CDU: Trägervielfalt nicht aufs Spiel setzen
Der gemeinsame Aufruf der öffentlichen Träger der Jugendhilfe und der Kirchen der Pfalz, die „Landauer Erklärung“ macht deutlich woran es seit Inkrafttreten des Rheinland-pfälzischen Kita Gesetztes 2021 mangelt – die Basis wird nicht gehört – der finanzielle Kollaps ist vorprogrammiert. Die Erklärung macht unmissverständlich deutlich: Das eigentliche Problem der Kita-Finanzierung in Rheinland-Pfalz liegt nicht bei den Kommunen oder den freien Trägern – es liegt beim Land.
Mit dem Inkrafttreten des Kita-Gesetzes im Jahr 2021 hat das Land Rheinland-Pfalz eine grundlegende Schieflage selbst geschaffen. Anstatt die Finanzierung klar, verlässlich und auskömmlich zu regeln, wurde der zentrale Punkt – der Eigenanteil der freien Träger – bewusst offengelassen und an Kommunen und Träger vor Ort delegiert. Damit hat sich das Land faktisch aus der finanziellen Verantwortung zurückgezogen.
Das Land hat die Spielregeln geändert, ohne für eine tragfähige Finanzierung zu sorgen. Kommunen und freie Träger stehen seitdem allein im Regen. Steigende Personal-, Bau- und Sachkosten sowie zusätzliche gesetzliche Anforderungen treffen auf ein Finanzierungssystem, das diese Belastungen nicht auffängt. „Städte wie Ludwigshafen müssen die Mehrkosten kreditfinanziert stemmen, während freie Träger zunehmend an ihre wirtschaftlichen Grenzen geraten, erklärt die jugendpolitische Sprecherin der CDU-Stadtratsfraktion, Dr. Wilhelma Metzler.
Für die CDU Ludwigshafen ist klar: Die freien Träger brauchen nicht ein bisschen mehr, sondern deutlich mehr Unterstützung, um ihre Einrichtungen dauerhaft betreiben zu können. Wer qualitativ hochwertige frühkindliche Bildung fordert, muss sie auch solide finanzieren. „Man darf gespannt sein, wer sich in dieser Diskussion auf welche Zuständigkeiten zurückzieht, Zeit das Gesetz endlich glatt zu ziehen und gerecht aus zu formulieren wäre ja genug gewesen. “, so Wilhelma Metzler. Das Land hat mit dem Kita-Gesetz ein umfassendes Leistungspaket bestellt, überlässt die Rechnung jedoch den Kommunen und freien Trägern. Dieses Vorgehen ist weder fair, noch zukunftsfähig.

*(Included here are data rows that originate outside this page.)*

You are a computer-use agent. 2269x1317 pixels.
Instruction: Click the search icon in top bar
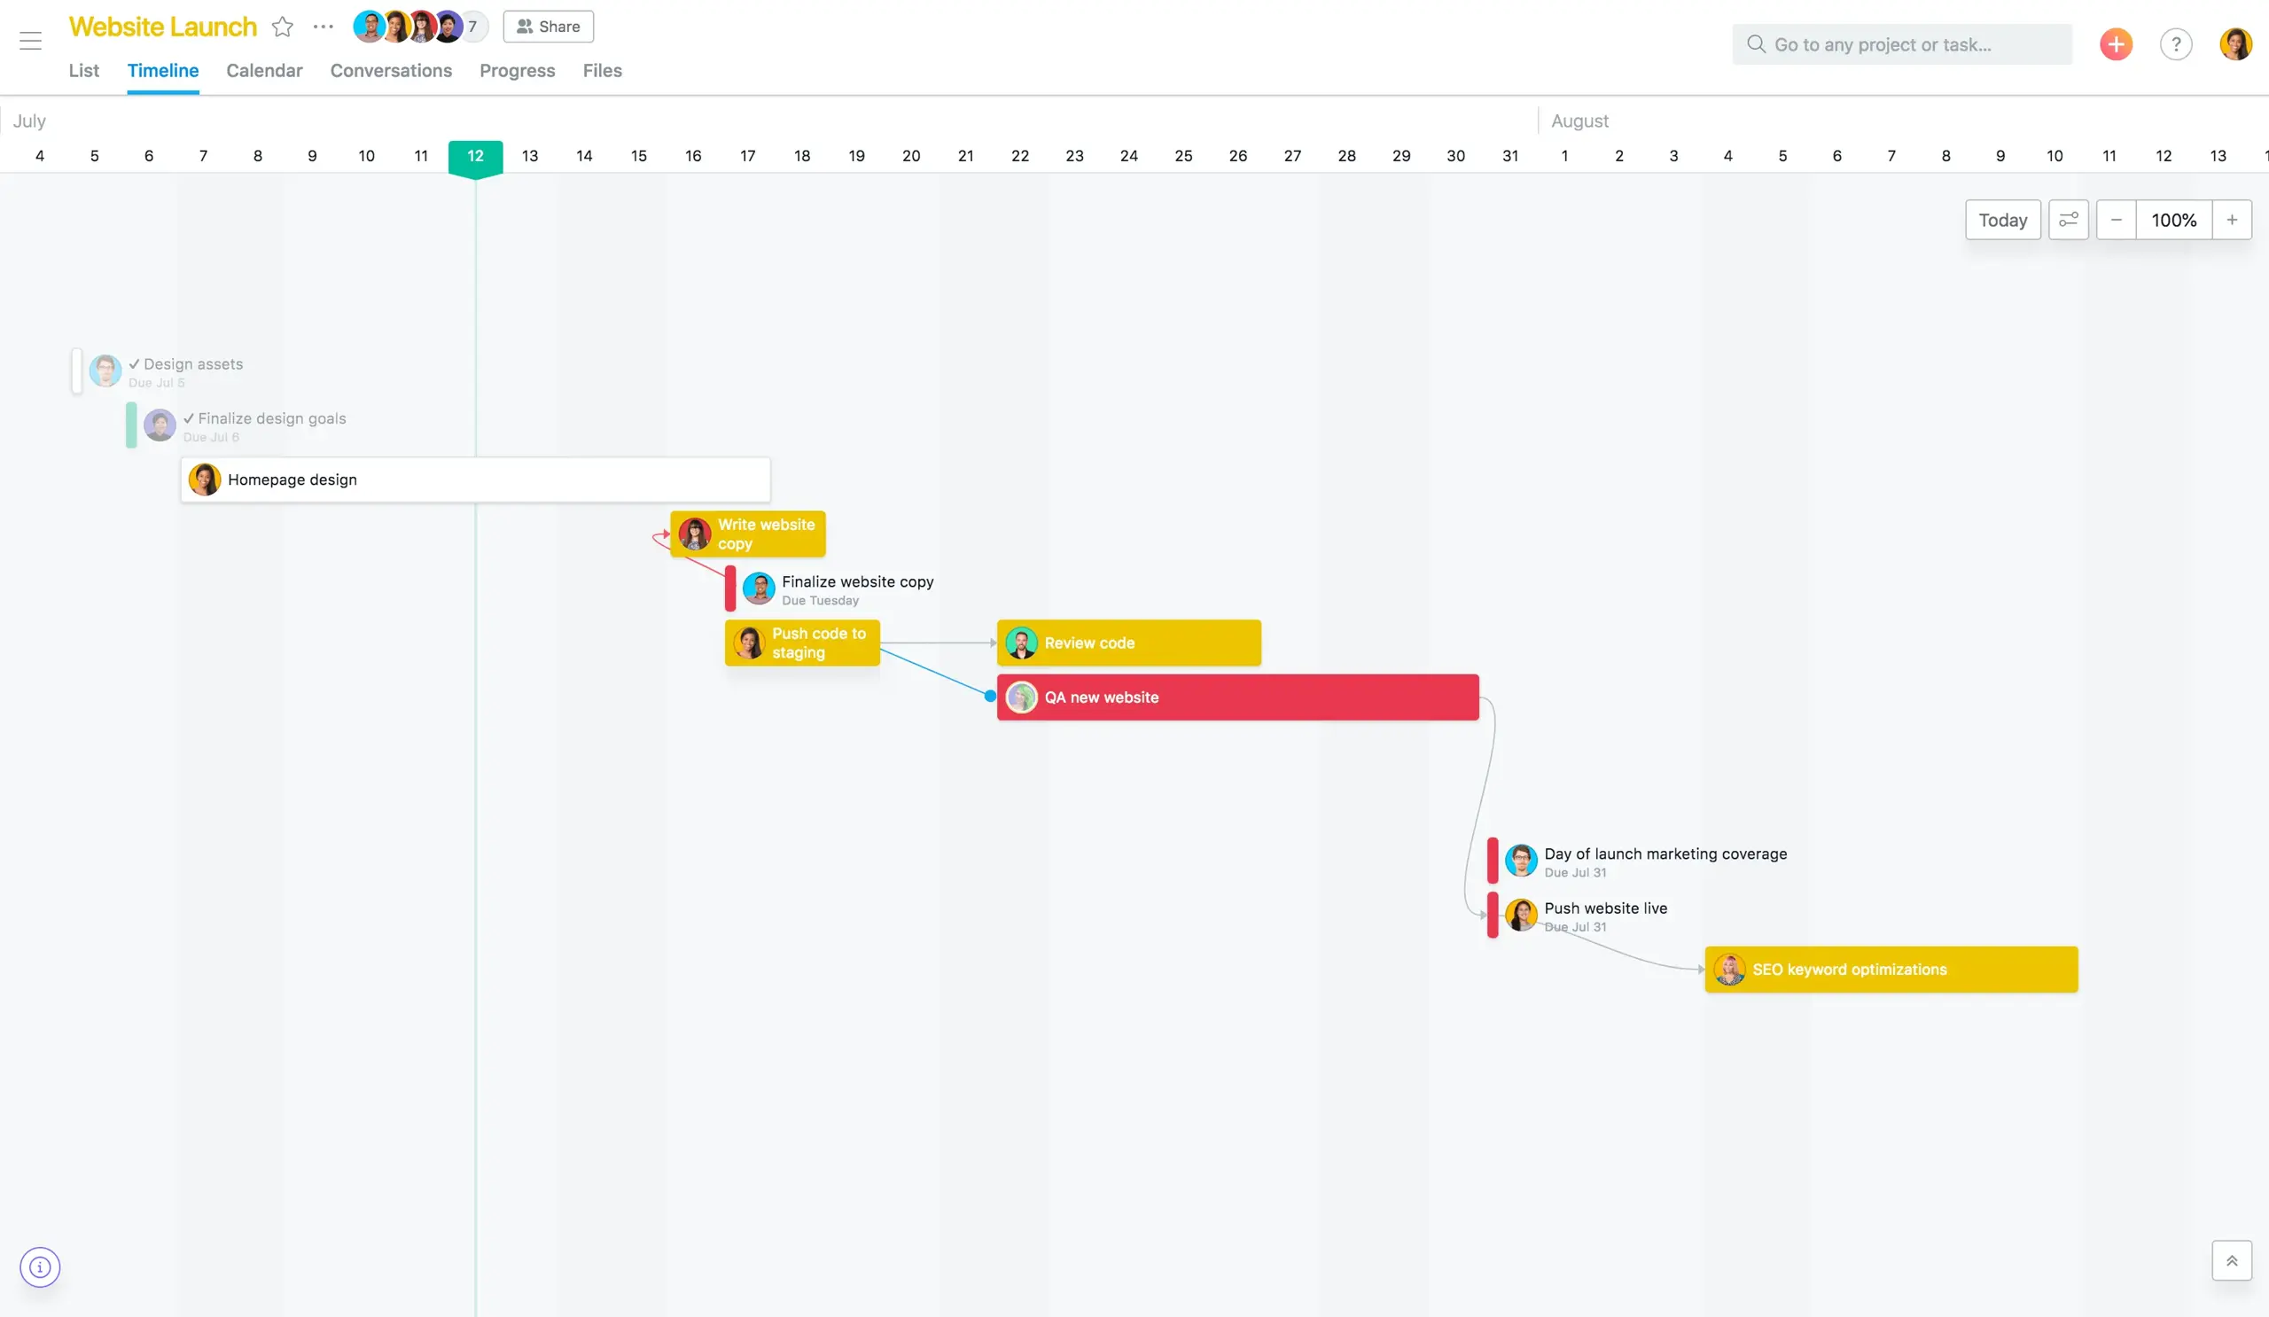coord(1755,44)
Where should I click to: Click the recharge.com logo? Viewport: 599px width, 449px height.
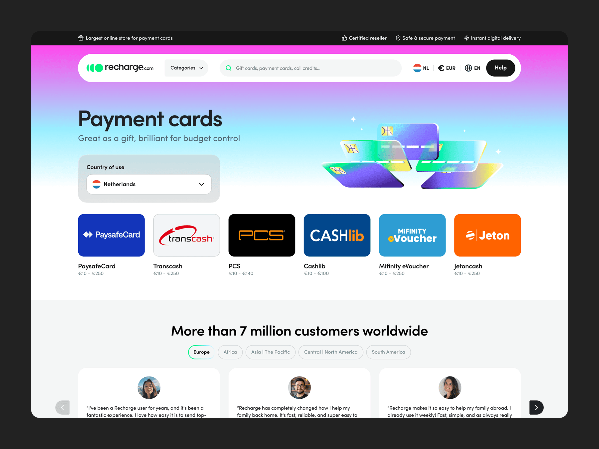pos(120,68)
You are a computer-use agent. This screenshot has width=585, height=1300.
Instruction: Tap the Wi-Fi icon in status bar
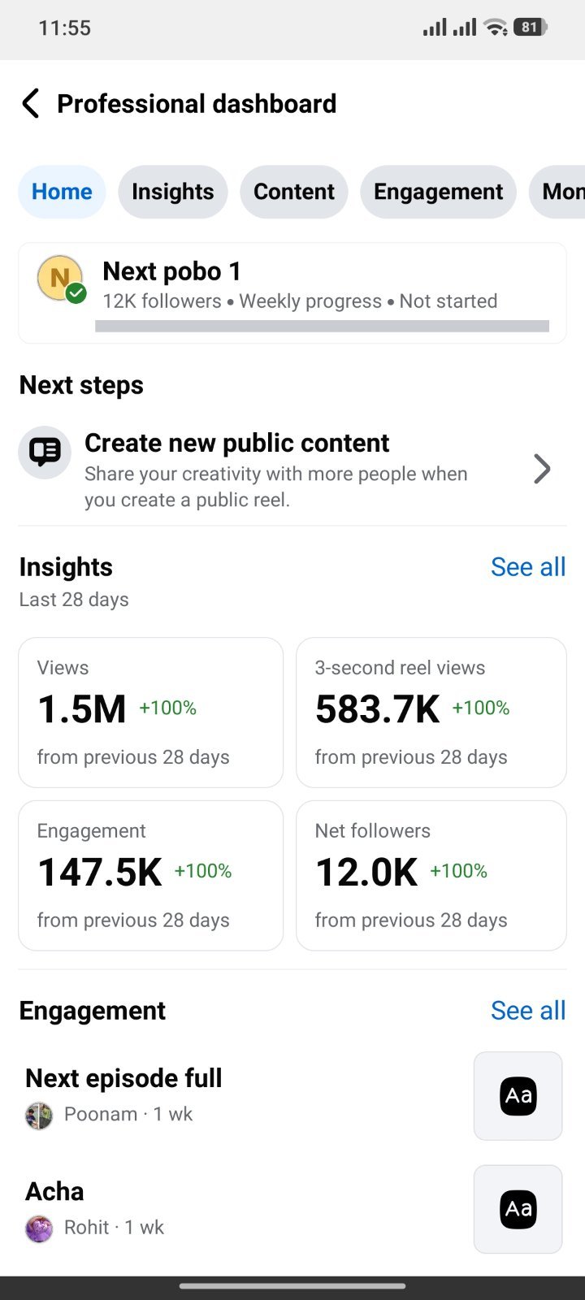tap(495, 28)
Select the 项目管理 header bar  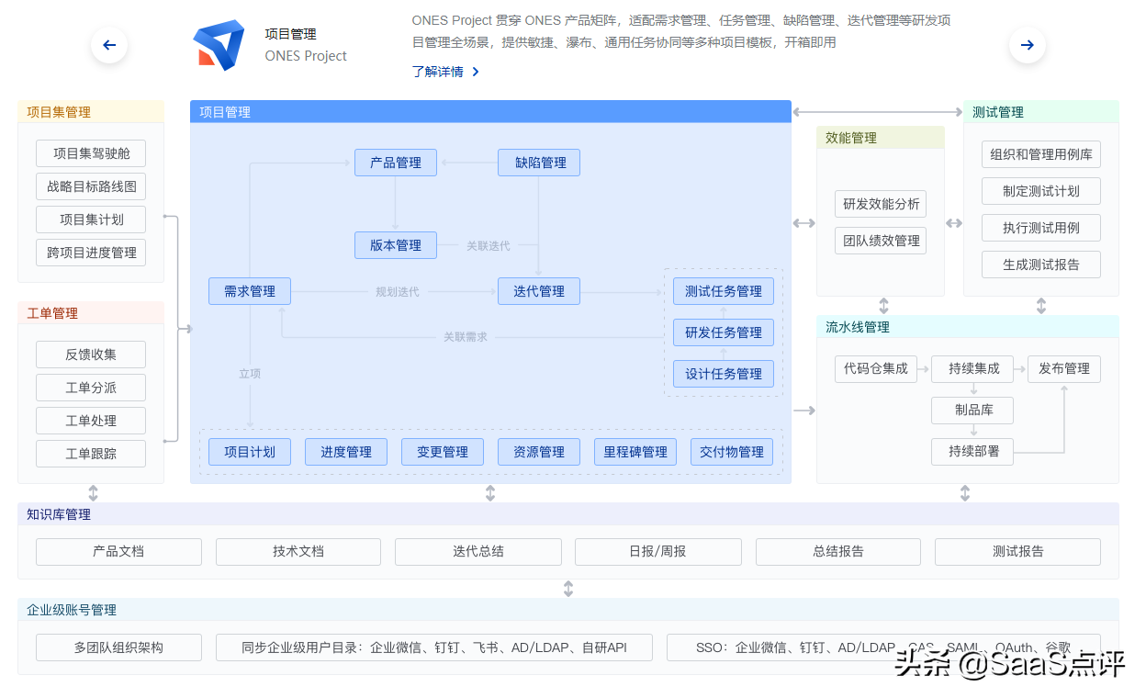(x=489, y=111)
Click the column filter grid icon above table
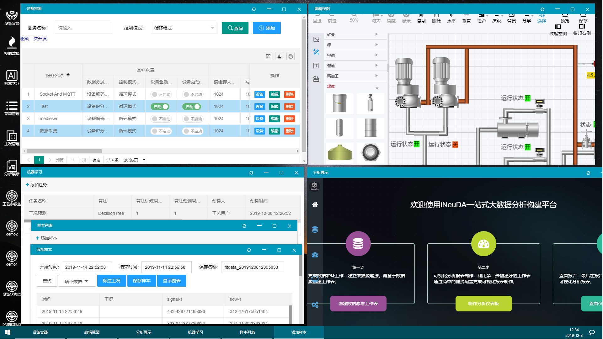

„Uns ist eine gute qualifizierte Förderung der Kinder wichtig, dazu ist eine auskömmliche Finanzierung der Träger unbedingt erforderlich. Die freien Träger sind essentiell für ein breites verlässliches Kitaangebot, mit unterschiedlichsten pädagogischen Schwerpunkten, unter der Berücksichtigung der Wünsche und Zielsetzungen der Eltern. Es ist kein Zufall, dass Rheinland-Pfalz im Ländervergleich einen besonders niedrigen Anteil freier Träger hat“, betont die Ludwigshafener Landtagsabgeordnete Marion Schneid. „Wenn das Land seine Verantwortung weiter von sich weist, wird sich dieser Trend verschärfen – mit gravierenden Folgen für Trägervielfalt, pädagogische Qualität und Wahlfreiheit der Eltern.“, warnt Marion Schneid.
Die CDU Ludwigshafen fordert das Land Rheinland-Pfalz daher eindringlich auf, das Kita-Gesetz endlich nachzuschärfen: mit einer deutlich höheren finanziellen Beteiligung des Landes, und mit einer konsequenten Umsetzung des Konnexitätsprinzips.
„Trägervielfalt ist kein Luxus, sondern ein Grundpfeiler unserer Kita-Landschaft. Wer sie erhalten will, muss jetzt handeln“, so Marion Schneid abschließend.